**What is being asked:** Continue the forum thread on solar charging for game cameras from its final post onward.
[begin Document passage]
# Why no solar game cameras/



## dakotashooter2 (Oct 31, 2003)

I've wondered why no one has yet come out with a solar (charging) game camera. It make sense to me. Game cameras are Idle most of the time and I would think a small solar panel could help keep the batteries charged and the camera operational, longer.. I have several garden type solar lights that I have salvaged and use as chargers for AA batteries for my GPS and flashlights when I'm out in the field. Size might be a limiting factor but if it would extend the use for even a week it would be worth it. Batteries are not getting any cheaper....................


----------



## Sasha and Abby (May 11, 2004)

Great idea... my batteries usually last for a whole season, but a panel would be nice.


----------



## Plainsman (Jul 30, 2003)

They do have the setup for solar power. I looked at them at Scheels in Bismarck. It fits any camera that will use an outside battery source. They are about 6X6 inch panels that clip directly to your battery. I think they wanted something like $30.
[end Document passage]
[begin Given entries]
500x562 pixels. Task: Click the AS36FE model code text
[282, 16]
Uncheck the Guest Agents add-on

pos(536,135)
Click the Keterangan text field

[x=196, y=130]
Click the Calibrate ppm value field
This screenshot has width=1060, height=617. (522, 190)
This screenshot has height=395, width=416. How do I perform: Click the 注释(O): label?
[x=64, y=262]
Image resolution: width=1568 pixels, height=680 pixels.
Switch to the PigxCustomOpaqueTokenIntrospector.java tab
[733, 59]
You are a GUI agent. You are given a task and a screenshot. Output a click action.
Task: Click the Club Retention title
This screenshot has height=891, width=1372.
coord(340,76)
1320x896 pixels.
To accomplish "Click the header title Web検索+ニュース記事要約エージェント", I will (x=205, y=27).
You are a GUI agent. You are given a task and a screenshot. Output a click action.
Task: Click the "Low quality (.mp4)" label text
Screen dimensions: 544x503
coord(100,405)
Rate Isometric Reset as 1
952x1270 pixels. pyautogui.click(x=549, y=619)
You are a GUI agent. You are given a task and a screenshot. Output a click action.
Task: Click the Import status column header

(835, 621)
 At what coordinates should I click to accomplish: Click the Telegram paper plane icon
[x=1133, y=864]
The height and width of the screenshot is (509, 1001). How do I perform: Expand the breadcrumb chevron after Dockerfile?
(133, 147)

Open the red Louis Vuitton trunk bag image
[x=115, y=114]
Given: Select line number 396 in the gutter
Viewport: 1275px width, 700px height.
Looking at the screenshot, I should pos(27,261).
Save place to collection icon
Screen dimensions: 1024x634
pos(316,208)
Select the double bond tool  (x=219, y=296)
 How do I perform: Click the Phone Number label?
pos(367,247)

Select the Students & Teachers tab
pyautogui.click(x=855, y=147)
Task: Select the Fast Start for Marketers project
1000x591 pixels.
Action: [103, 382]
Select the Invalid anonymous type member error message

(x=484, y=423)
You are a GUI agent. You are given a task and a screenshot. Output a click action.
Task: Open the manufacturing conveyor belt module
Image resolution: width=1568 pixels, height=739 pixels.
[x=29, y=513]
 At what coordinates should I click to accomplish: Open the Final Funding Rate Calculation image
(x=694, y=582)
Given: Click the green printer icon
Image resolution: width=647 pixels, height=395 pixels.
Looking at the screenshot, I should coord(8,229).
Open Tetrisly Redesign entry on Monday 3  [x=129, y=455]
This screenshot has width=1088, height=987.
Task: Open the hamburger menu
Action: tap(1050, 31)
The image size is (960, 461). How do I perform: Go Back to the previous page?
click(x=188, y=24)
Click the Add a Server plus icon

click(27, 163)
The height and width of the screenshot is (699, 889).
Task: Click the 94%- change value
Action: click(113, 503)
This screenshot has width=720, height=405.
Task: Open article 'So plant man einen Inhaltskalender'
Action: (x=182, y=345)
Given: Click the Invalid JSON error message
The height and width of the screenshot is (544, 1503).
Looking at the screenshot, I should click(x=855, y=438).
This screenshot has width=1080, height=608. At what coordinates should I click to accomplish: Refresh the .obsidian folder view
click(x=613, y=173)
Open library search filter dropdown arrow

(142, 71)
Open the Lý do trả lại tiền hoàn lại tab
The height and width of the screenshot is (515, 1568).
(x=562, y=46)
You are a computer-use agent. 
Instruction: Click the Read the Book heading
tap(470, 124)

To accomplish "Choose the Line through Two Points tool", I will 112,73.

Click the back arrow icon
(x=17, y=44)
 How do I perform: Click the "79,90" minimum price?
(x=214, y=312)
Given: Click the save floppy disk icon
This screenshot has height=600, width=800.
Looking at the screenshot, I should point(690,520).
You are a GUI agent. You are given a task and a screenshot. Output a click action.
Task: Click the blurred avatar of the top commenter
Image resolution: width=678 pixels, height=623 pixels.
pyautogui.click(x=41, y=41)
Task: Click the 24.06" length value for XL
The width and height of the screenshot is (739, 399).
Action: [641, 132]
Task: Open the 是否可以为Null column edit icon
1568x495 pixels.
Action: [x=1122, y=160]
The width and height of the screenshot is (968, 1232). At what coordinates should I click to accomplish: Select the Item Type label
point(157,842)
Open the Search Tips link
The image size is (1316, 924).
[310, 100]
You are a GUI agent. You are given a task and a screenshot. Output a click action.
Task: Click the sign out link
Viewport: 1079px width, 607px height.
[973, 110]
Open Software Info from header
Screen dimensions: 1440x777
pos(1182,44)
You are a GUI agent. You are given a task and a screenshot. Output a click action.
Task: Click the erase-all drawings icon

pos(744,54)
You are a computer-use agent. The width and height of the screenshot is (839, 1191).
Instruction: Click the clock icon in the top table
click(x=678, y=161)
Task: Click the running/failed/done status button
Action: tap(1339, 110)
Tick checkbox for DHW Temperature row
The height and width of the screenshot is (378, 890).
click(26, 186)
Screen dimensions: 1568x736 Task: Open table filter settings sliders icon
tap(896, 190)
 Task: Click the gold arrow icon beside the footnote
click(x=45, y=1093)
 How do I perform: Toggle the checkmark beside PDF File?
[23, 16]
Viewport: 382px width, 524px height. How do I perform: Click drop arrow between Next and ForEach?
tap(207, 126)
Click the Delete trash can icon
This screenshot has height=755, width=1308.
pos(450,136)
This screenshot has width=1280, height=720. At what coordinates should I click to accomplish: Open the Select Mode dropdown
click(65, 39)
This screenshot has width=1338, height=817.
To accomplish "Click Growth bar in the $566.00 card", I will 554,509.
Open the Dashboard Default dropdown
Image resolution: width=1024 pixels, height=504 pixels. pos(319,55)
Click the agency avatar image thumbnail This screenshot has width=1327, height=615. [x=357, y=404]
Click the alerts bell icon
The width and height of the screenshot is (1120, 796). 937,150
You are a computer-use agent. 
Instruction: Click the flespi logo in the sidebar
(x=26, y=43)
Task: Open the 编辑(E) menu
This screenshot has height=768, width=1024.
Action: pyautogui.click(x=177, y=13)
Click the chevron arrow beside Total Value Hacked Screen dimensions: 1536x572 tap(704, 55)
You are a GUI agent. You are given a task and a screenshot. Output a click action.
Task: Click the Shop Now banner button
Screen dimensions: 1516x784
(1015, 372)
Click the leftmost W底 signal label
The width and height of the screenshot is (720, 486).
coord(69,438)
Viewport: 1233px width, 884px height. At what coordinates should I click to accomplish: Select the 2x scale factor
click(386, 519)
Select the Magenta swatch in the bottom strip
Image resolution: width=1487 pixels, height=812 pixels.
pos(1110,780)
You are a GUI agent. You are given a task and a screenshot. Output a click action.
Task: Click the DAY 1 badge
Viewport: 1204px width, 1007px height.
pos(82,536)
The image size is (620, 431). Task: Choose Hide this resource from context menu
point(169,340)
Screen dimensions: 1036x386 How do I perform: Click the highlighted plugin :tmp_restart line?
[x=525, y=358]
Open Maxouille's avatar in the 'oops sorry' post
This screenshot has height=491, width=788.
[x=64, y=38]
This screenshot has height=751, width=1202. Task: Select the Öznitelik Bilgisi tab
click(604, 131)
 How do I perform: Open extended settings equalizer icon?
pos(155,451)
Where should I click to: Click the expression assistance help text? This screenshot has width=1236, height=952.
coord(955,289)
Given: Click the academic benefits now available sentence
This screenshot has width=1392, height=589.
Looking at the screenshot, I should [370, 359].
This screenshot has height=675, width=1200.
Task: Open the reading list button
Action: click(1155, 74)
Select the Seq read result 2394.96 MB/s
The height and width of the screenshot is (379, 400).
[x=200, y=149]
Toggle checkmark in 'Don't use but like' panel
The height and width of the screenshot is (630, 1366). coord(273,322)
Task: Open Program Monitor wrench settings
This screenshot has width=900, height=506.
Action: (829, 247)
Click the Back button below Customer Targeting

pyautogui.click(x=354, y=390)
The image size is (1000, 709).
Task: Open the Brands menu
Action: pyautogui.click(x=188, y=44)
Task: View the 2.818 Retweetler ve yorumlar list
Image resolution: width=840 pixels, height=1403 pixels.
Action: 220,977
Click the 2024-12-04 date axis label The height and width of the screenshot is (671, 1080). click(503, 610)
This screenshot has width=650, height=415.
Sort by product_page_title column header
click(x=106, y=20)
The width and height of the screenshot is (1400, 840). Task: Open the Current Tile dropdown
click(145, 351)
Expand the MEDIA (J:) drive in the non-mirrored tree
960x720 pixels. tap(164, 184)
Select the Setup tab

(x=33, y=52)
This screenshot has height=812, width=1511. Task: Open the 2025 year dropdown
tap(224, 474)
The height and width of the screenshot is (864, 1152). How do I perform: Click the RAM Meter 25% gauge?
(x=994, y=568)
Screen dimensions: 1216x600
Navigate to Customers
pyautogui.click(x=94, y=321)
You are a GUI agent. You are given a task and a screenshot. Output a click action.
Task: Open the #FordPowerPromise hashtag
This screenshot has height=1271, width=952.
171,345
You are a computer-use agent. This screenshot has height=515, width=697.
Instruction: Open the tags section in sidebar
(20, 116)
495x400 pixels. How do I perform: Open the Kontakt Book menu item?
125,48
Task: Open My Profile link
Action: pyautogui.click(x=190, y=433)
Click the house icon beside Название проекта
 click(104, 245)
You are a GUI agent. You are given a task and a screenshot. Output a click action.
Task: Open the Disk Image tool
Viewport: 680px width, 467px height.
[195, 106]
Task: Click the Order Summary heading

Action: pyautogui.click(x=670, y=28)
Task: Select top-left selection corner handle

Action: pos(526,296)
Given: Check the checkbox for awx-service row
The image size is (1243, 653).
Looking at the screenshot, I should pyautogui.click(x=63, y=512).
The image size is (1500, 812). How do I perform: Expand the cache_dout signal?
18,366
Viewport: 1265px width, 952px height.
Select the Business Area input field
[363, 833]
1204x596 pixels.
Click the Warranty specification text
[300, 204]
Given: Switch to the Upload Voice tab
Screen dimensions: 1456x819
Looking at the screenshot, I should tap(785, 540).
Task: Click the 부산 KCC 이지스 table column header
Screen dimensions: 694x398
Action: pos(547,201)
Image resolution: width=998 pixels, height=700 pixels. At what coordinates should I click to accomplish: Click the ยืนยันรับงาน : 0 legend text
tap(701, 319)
[end Given entries]
**Answer for the task:**
I would think if you don't want to use an external battery that you could simply purchase rechargeable batteries for the inside of your camera, then cut the clip that disengages internal batteries when you plug in your external battery. It works much like the headphones in a stereo that disengages the speakers when you plug in your headphones. Cut that little prong and the solar power would be going directly to internal rechargeable batteries. You may have to purchase the correct plug at Radio Shack, and wire your solar panel into that. I looked at one of my cameras and it has the polarity indicator right at the plug in. Normally the central pole is always positive.


----------



## zogman (Mar 20, 2002)

Not much sun light in the deep woods


----------



## Plainsman (Jul 30, 2003)

zogman said:


> Not much sun light in the deep woods


I suppose that's a problem on the triangle. For us prairie boys we may have to run a wire to the outside of the shelter-belt, or at least a break in the trees. The secondary benefit of that is, if you hang it at just the right height you may be able to choke a trespasser. :rollin:


----------



## blhunter3 (May 5, 2007)

Solar panels suck. We have one in a pasture we rent and it ALWAYS malfunctions. Its on top of a hill in an open pasture. Between not charging and and over charging and guy has to usually check it every other day.


----------



## Plainsman (Jul 30, 2003)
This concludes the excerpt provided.